Understanding Circle Equations
A circle's equation encodes two essential pieces of information: its center location and how far that center extends in all directions. The general form x² + y² + Dx + Ey + F = 0 mixes these details into a single expanded polynomial. The standard form (x − h)² + (y − k)² = r² isolates them clearly. Standard form is preferred for graphing because h and k are the center's x and y coordinates, and r is the radius—all readable at a glance.

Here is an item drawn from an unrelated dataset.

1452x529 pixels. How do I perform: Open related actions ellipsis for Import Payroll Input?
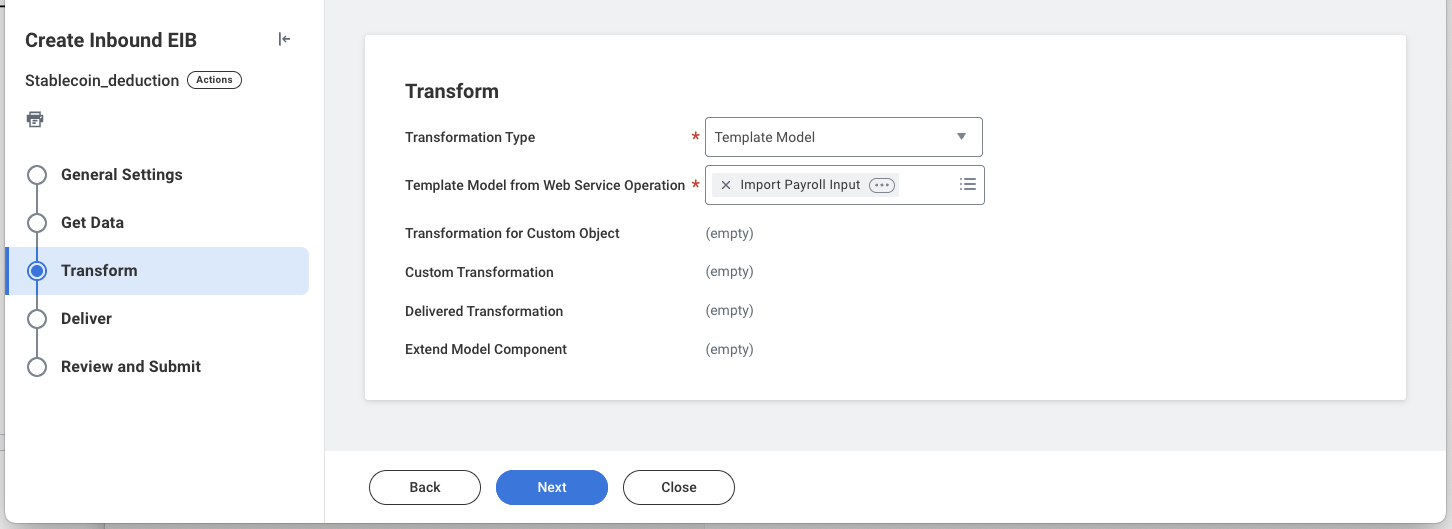coord(881,185)
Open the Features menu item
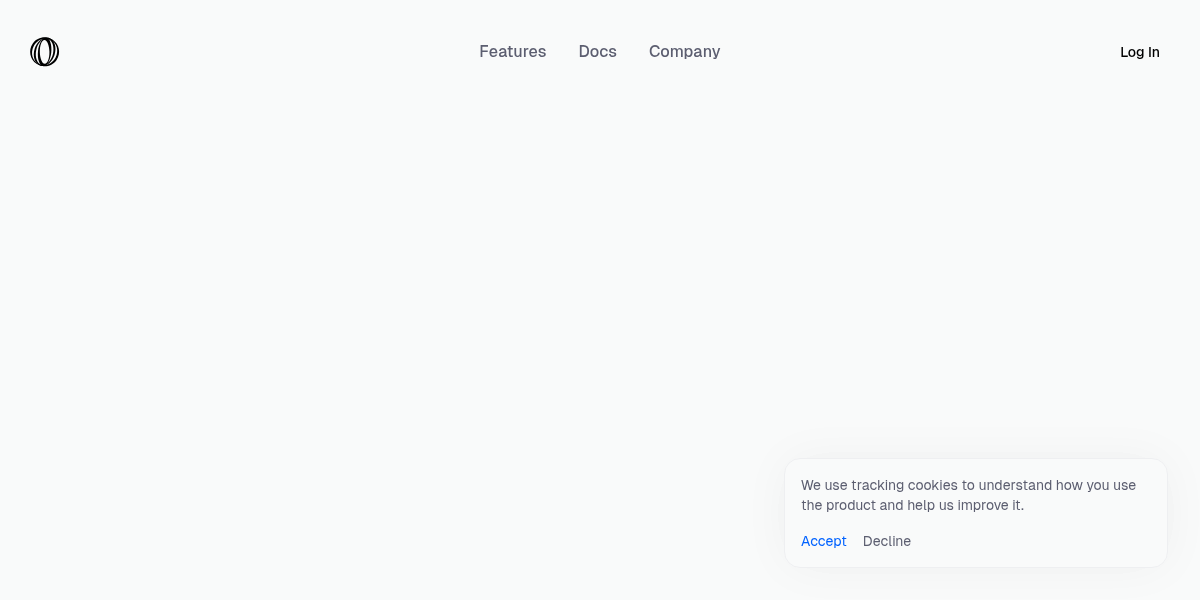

Both forms describe the same geometric object. Converting between them is a matter of algebra: completing the square to reorganize the general equation into standard form's compact structure.
Conversion Formulas
To convert from general form to standard form, use these relationships:
D = −2h
E = −2k
F = h² + k² − r²
D— Coefficient of the x term in general formE— Coefficient of the y term in general formF— Constant term in general formh— x-coordinate of the circle's centerk— y-coordinate of the circle's centerr— Radius of the circle
Step-by-Step Manual Conversion
If you prefer to convert by hand, complete the square:
- Start with x² + Dx + y² + Ey + F = 0
- Rearrange: (x² + Dx) + (y² + Ey) = −F
- Complete the square for x: add (D/2)² to both sides
- Complete the square for y: add (E/2)² to both sides
- Factor: (x − D/2)² + (y − E/2)² = (D/2)² + (E/2)² − F
- Simplify the right side to get r²
This process reveals that h = −D/2, k = −E/2, and r² = (D/2)² + (E/2)² − F.
Common Pitfalls
Watch for these frequent mistakes when converting circle equations.
- Sign errors in the center — The coefficient D relates to h via D = −2h, not D = 2h. Many students forget the negative sign and compute h = D/2 instead of h = −D/2. Double-check that your center's x-coordinate has the opposite sign of D/2.
- Incomplete square completion — When grouping and factoring terms, ensure both x and y get equal treatment. Forgetting to add (E/2)² when you added (D/2)² is a common oversight that leads to an incorrect radius.
- Radius vs. radius squared — The standard form contains r², not r. If your algebra yields (x − h)² + (y − k)² = 25, then r² = 25 and r = 5. Confusing these two quantities invalidates distance and geometry calculations.
- Non-real solutions — If your algebra produces a negative value for r² (e.g., r² = −3), the original equation does not represent a real circle. This signals either a transcription error or that the equation describes an imaginary circle with no real points.